The focal point of the Cathedral sanctuary is Jesus Christ – the King of Glory, Ruler of the Universe, and Divine Teacher. Prof. Bucmaniuk has painted Him seated majestically on a throne. The Lord’s eyes, and the expression of His face, suggest that he is looking into your soul and calling you to Himself: “Everything has been entrusted to Me by My Father . . . Come to Me, all you who are weary and find life burdensome, and I will give you rest. Take My yoke upon your shoulders and learn from Me . . .” (Mt 1:27-29).
In His left hand Christ holds a book with the Alpha and Omega inscription, signifying that He is the beginning and end of all. His right hand is raised in blessing, with the fingers positioned in the Byzantine way. The throne is supported by four six-winged seraphim (cf. Isaiah 6:1-2). On each side of Jesus is an angel in motion, bowing in veneration; one is holding a cross, the other a scepter.
On the lower apse, below Christ, is the Lamb, in front of a cross, standing on a rock from which seven streams flow. The Lamb is Christ, Who sacrificed Himself on the cross for the salvation of the human race. The Lamb also symbolized the Resurrection. The rock is the Church, founded by Christ; the streams signify the Seven Holy Mysteries. On either side of the Lamb are the Apostles – six on each side.

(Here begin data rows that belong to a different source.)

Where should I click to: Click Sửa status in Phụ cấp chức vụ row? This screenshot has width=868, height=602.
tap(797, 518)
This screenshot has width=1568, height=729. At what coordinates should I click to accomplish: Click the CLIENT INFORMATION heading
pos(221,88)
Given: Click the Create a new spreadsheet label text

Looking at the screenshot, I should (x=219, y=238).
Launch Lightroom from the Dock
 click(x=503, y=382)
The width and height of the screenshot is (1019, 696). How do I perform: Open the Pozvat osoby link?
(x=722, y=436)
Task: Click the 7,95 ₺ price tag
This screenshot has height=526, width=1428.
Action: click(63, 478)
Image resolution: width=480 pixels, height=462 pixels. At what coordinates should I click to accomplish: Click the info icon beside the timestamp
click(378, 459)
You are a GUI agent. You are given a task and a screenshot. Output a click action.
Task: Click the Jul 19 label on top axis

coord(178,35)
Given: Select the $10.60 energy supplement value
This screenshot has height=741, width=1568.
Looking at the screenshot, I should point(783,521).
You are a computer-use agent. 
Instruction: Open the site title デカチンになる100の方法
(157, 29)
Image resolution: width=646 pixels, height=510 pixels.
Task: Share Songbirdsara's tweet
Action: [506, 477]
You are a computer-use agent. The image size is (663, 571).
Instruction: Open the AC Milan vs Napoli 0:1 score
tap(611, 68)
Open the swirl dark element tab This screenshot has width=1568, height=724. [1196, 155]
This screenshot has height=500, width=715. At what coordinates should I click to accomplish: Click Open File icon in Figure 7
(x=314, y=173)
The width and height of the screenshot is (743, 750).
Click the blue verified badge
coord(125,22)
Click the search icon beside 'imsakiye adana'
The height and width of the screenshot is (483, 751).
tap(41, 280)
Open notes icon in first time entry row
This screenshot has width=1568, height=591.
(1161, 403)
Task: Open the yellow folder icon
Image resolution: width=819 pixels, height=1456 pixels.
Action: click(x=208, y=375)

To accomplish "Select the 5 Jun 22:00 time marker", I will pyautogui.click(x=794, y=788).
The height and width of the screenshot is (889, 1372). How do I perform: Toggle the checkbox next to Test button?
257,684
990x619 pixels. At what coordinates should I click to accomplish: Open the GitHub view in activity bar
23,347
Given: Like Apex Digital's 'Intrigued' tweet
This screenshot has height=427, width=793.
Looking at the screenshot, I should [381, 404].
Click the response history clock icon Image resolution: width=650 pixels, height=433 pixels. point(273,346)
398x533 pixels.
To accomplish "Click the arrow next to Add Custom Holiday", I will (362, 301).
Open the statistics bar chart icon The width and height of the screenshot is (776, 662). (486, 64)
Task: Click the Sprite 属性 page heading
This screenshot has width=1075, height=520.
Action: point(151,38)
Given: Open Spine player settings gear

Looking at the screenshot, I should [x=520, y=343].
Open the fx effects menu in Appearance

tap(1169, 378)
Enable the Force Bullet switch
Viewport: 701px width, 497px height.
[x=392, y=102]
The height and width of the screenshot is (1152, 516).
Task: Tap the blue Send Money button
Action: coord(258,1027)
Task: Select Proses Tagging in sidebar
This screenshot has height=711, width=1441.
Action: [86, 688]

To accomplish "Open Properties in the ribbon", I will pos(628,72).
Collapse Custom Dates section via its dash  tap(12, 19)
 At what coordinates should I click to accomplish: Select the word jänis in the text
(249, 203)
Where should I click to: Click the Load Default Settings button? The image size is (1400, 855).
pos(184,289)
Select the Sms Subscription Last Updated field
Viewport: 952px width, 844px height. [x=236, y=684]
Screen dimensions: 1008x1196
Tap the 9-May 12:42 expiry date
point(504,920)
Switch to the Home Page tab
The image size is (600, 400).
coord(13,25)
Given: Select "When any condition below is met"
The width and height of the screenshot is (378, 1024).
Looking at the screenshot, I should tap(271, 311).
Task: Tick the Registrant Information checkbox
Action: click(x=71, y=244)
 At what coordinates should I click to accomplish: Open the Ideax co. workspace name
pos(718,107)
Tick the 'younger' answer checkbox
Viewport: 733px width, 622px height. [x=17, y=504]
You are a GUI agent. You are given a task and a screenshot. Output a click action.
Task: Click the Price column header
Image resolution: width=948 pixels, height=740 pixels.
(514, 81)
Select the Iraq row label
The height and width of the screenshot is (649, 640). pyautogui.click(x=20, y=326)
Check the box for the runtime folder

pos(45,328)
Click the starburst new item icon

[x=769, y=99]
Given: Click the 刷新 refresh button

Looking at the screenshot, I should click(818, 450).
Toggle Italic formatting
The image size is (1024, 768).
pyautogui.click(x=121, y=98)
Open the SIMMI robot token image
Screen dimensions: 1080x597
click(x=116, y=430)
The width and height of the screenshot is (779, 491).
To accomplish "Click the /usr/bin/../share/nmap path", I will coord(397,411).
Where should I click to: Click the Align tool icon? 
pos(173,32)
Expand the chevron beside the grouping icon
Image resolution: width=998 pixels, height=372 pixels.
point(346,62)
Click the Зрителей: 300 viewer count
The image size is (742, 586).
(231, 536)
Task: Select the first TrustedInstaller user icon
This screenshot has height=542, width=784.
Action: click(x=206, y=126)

On the upper portion of the apse is the symbol of the Holy Spirit, the dove, sending out rays of light. On the arc, which encloses the apse are symbolic angels, and the inscription in Old Slavonic, “Holy, holy, holy is the Lord of hosts” (Isaiah 6:3). The semi-arcs of the apse are decorated with grapes and wheat symbols of the Holy Eucharist.
In the centre of the ceiling above the altar is a painting of St. Josaphat – the patron saint of the Cathedral. He is standing with arms outstretched and is clothed in a Basilian habit and bishop’s mantle. On either side, on the lower ceiling, are St. Josaphat’s symbols. On the left there is a cross with a hatchet and palm leaf, a rose and a palm tree; on the right there is a cross with a hatchet and a palm leaf, a sunflower and a lily. The cross, hatchet and palm are symbols of martyrdom. The rose, which was part of St. Josaphat’s crest, symbolizes the Mother of God to whom he was deeply devoted. The sunflower symbolizes the humanity and obedience of the monk, whose attention should be fixed on Christ from sunrise to sunset, as the sunflower is fixed on the sun.
At the front end of the sanctuary in the lower portion of the wall on the left side on the background of a maple leaf (Canada’s emblem) is a pillar of fire surrounded by a wreath of periwinkle – the Basilian emblem – a reminder that the parish was founded and served, and the church built, by Basilians of the Canadian Provinces. On the opposite side are a bishop’s cross and crosier, and mitre, and a Roman hat circled with a laurel wreath.